ELIZABETH, NJ — A Union County grand jury has returned a six-count indictment against a Delaware man found to be in possession of a gun, folding knife and 130 rounds of ammunition outside of an elementary school in Westfield, authorities said Wednesday.
Thomas J. Wilkie, 46, of Bear, Delaware, is charged with six weapons offenses, ranging in degree from second to fourth, including third-degree possession of a firearm in or upon the grounds of an educational institution, and second-degree possession of a weapon for an unlawful purpose, acting Union County Prosecutor Lyndsay V. Ruotolo said in a statement.
At 3:55 p.m. on June 13, Westfield police officers and detectives responded to Tamaques Elementary School on a report from the New Castle County Police Department in Delaware that a man later identified as Wilkie was on his way to the school and potentially armed, according to Union County Assistant Prosecutor Theresa Hilton, who is prosecuting the case.
Authorities placed the school on lockdown as a precautionary measure to identify any other potential threats, authorities said.
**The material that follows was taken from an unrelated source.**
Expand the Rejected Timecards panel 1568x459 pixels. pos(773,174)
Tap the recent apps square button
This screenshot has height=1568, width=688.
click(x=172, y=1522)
Officers found Wilkie in the front seat of his 2019 Mitsubishi SUV, parked in the school’s parking lot, holding a .45-caliber handgun loaded with hollow-point bullets, authorities said.
Police recovered two additional loaded clips of ammunition and a folding knife from Wilkie’s person, while 130 additional rounds of ammunition were located in the vehicle’s trunk, authorities said.
The school’s principal saw Wilkie inside the school asking for the teacher who he claimed to be in a romantic relationship with, according to documents filed in the case. Wilkie had called the teacher from a telephone inside of the school and said he wished to come stay at her residence, police say in a report filed with the Union County Prosecutor’s Office.
Wilkie remains lodged at the Union County Jail, where he has been ordered to remain pending the adjudication of his case.
At a hearing in Superior Court in Elizabeth earlier this month, Hilton briefly outlined prosecutors' case against Wilkie.
“There are numerous police officers who could testify to what they observed as they approached the defendant’s car,” Hilton then said. “There are the weapons and the ammunition that they could present at trial, as well as the operability of these.”